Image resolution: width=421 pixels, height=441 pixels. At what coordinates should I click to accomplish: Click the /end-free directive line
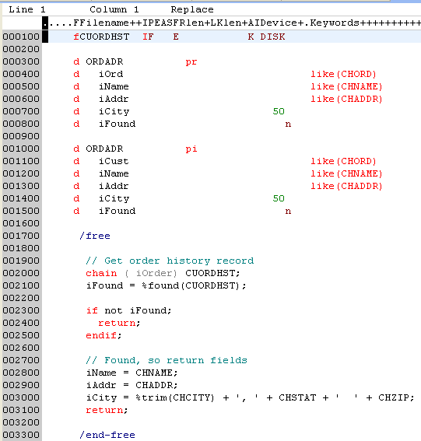[107, 435]
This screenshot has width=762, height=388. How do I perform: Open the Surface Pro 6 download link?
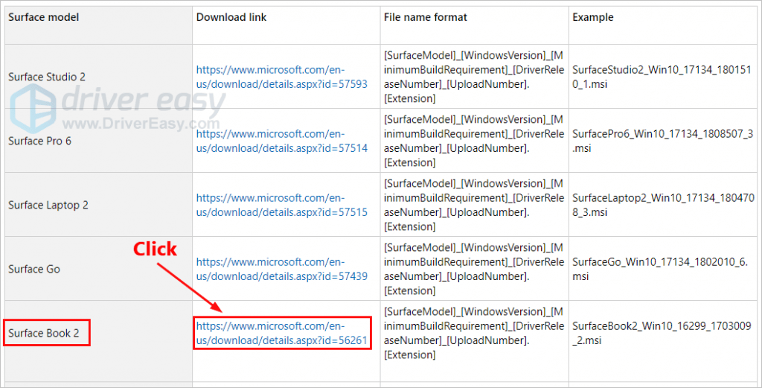(281, 141)
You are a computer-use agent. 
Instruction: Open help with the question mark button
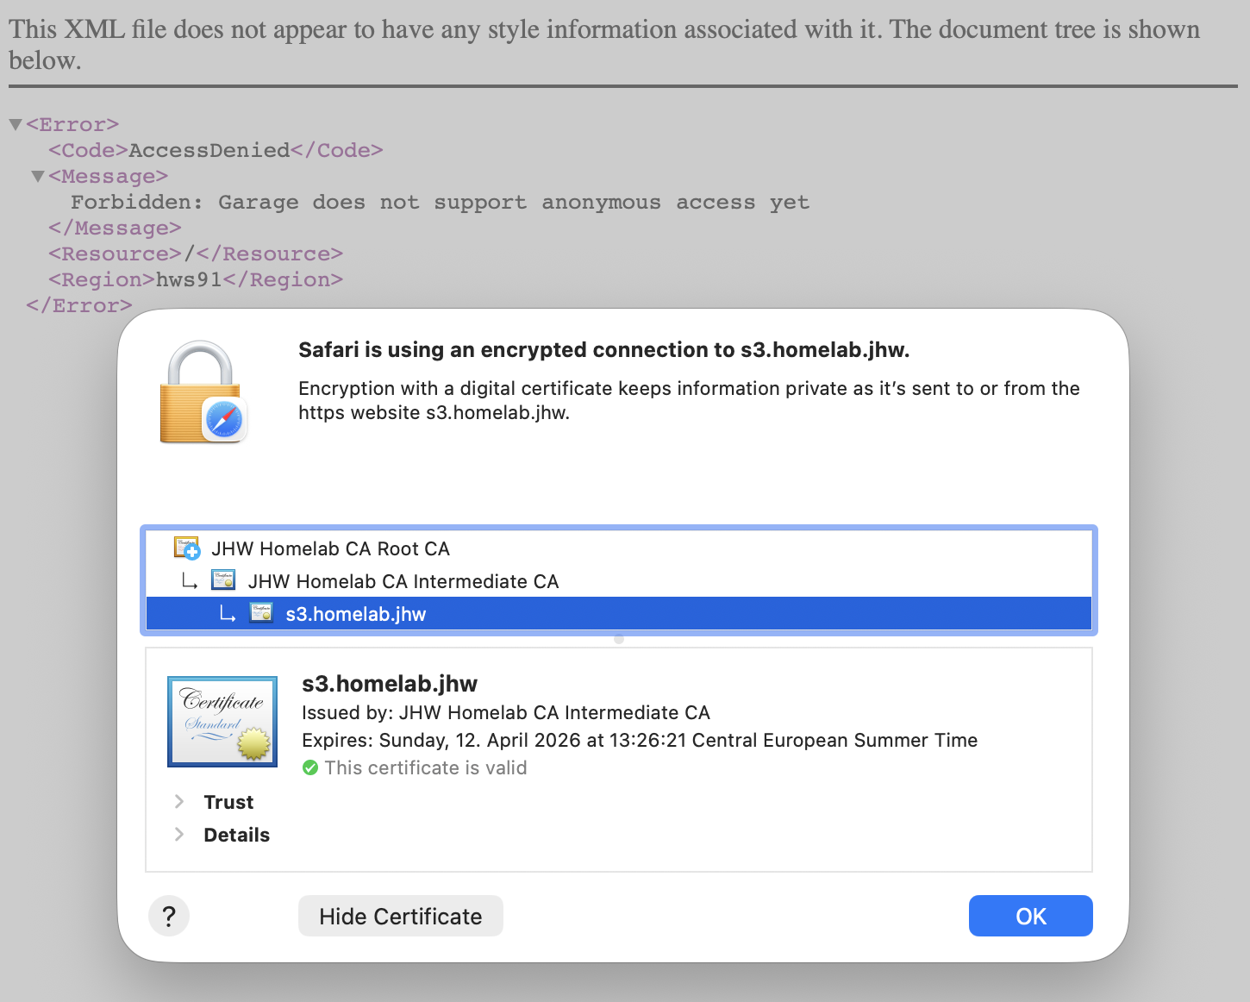click(x=169, y=916)
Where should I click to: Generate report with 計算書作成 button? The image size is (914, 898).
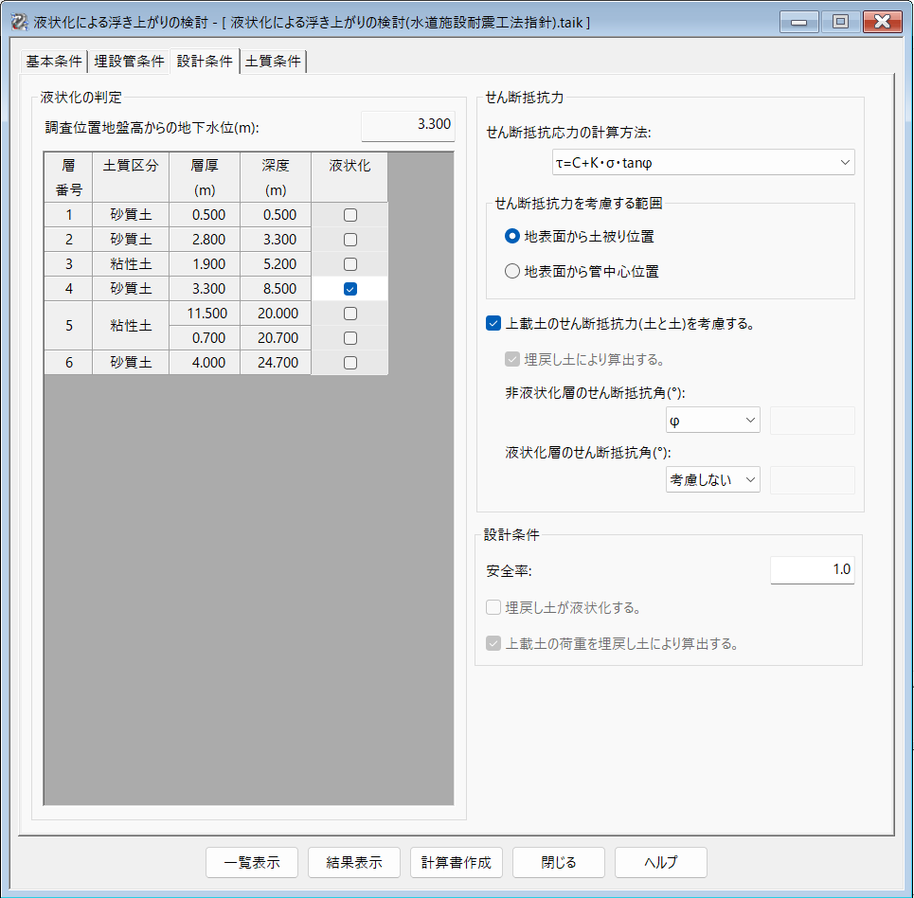pos(457,863)
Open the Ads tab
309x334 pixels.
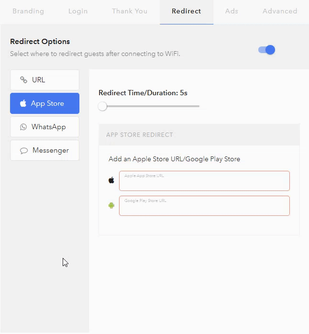click(x=232, y=11)
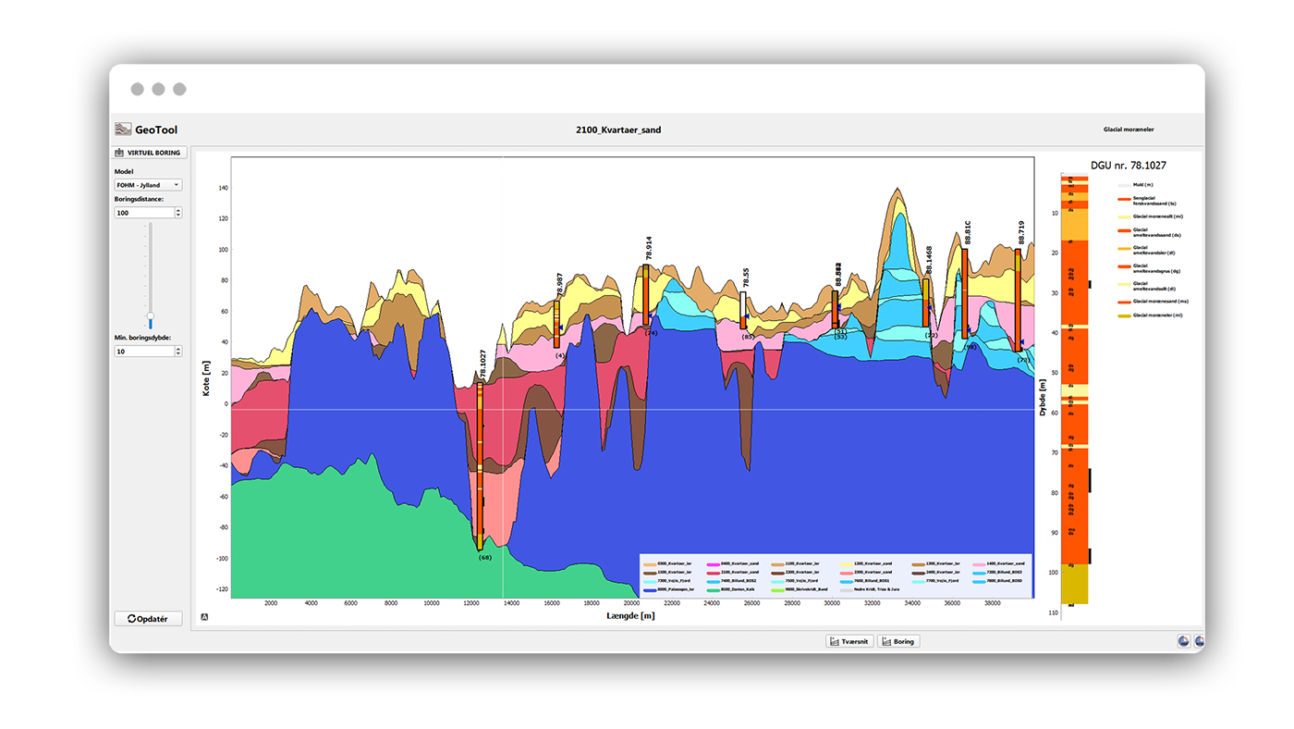Open the Model dropdown FOHM - Jylland
Screen dimensions: 1294x729
(x=148, y=185)
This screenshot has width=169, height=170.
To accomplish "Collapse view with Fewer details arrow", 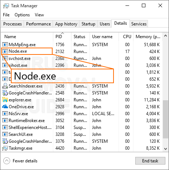I will point(7,161).
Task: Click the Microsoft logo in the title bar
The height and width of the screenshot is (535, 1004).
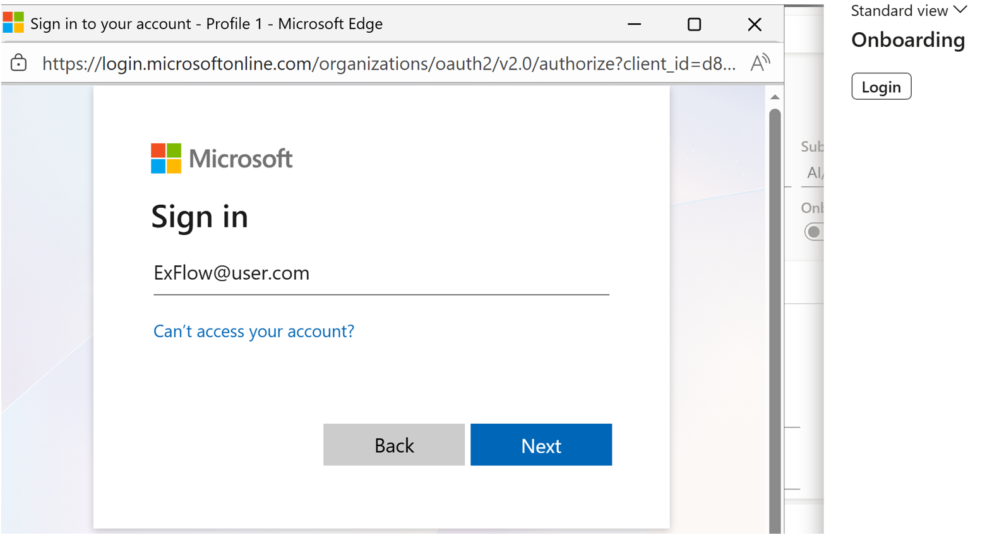Action: click(x=13, y=23)
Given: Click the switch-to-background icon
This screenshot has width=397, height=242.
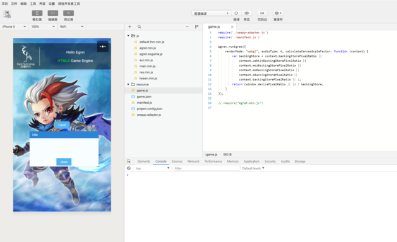Looking at the screenshot, I should tap(262, 13).
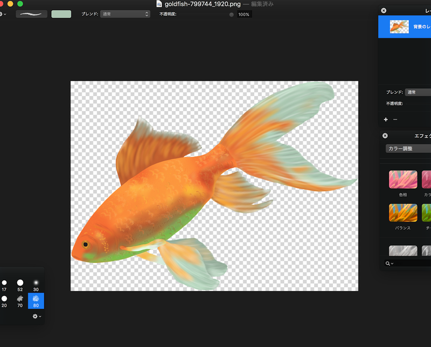
Task: Open the pale green color swatch
Action: tap(61, 14)
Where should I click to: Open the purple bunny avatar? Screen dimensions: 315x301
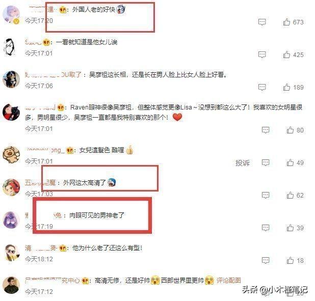coord(11,220)
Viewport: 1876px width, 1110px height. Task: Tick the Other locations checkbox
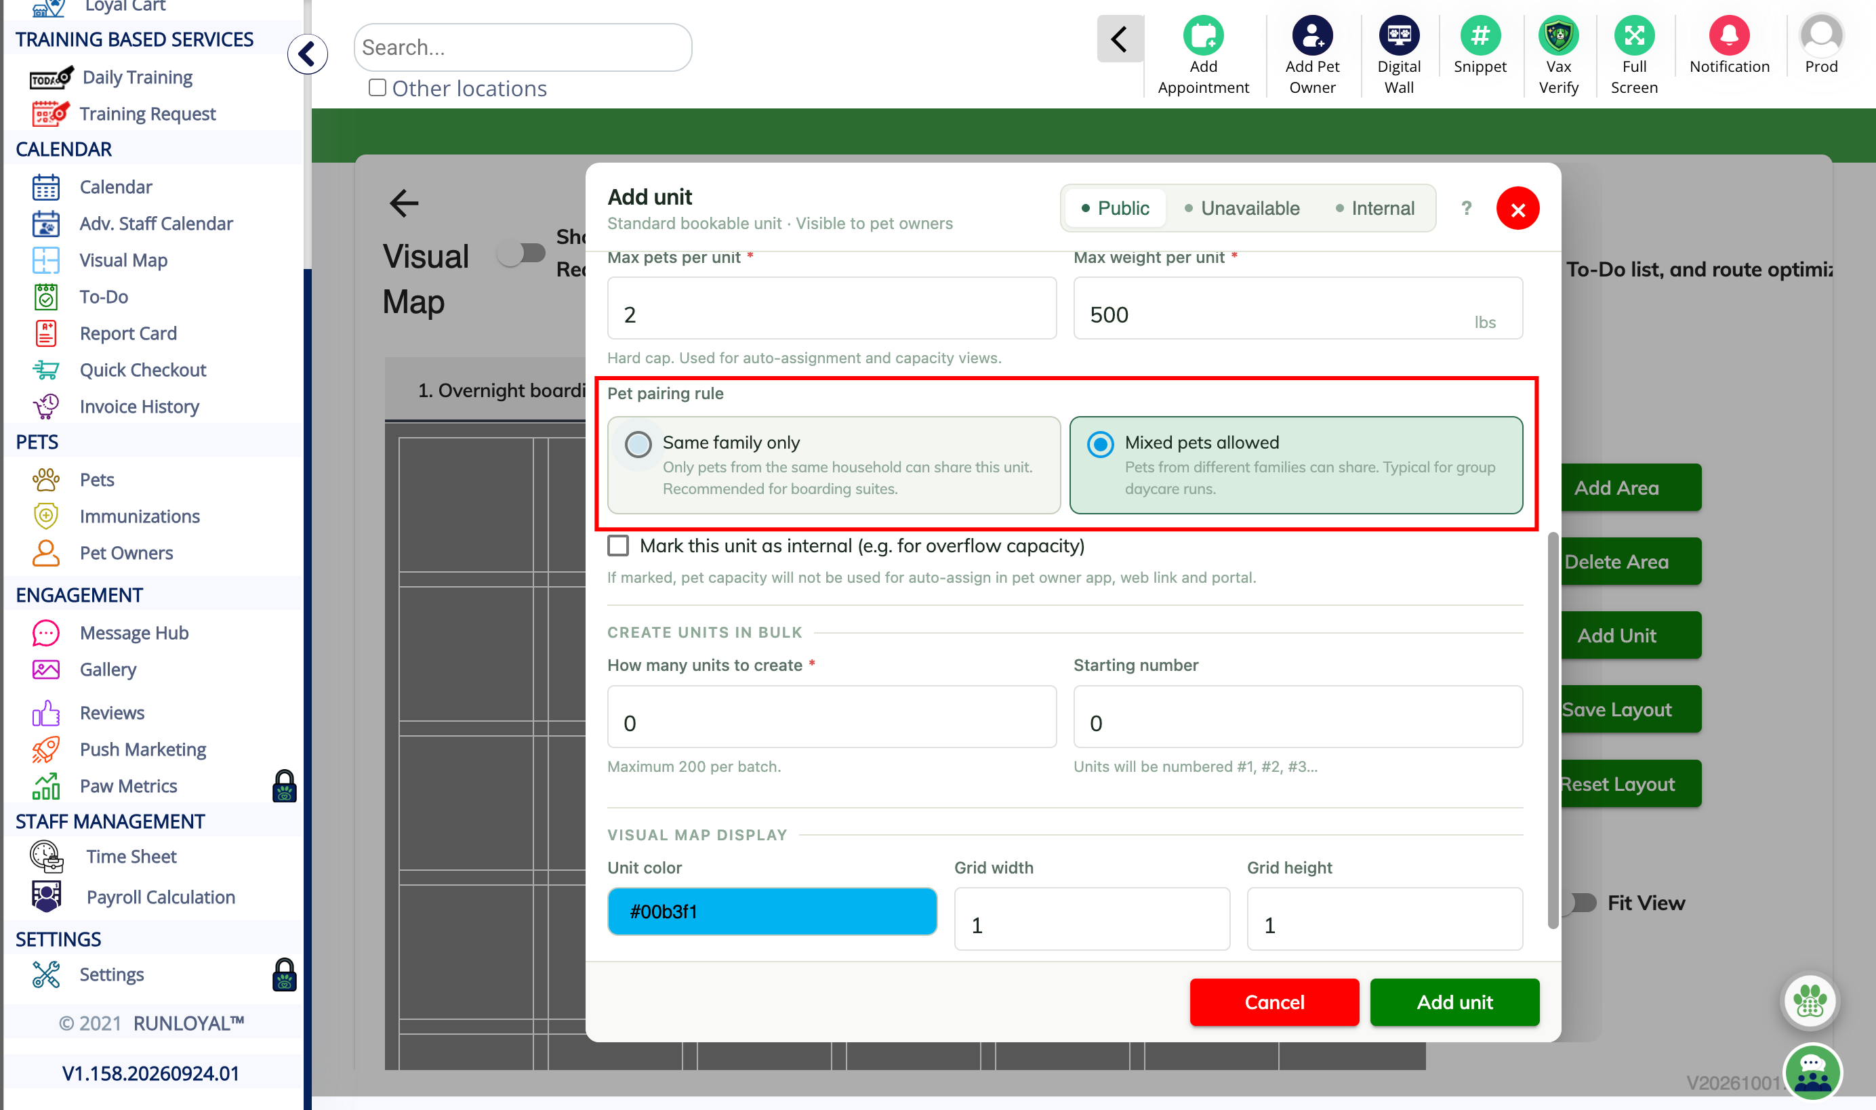pyautogui.click(x=377, y=88)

◆ Your goal
Nothing is needed beyond an exact transcription of the lines from the one containing "Viewport: 1876px width, 1110px" to the end of the entries above, with the pictures omitted.

◆ Solution for this task
Viewport: 1876px width, 1110px height. Task: Tick the Other locations checkbox
pyautogui.click(x=377, y=88)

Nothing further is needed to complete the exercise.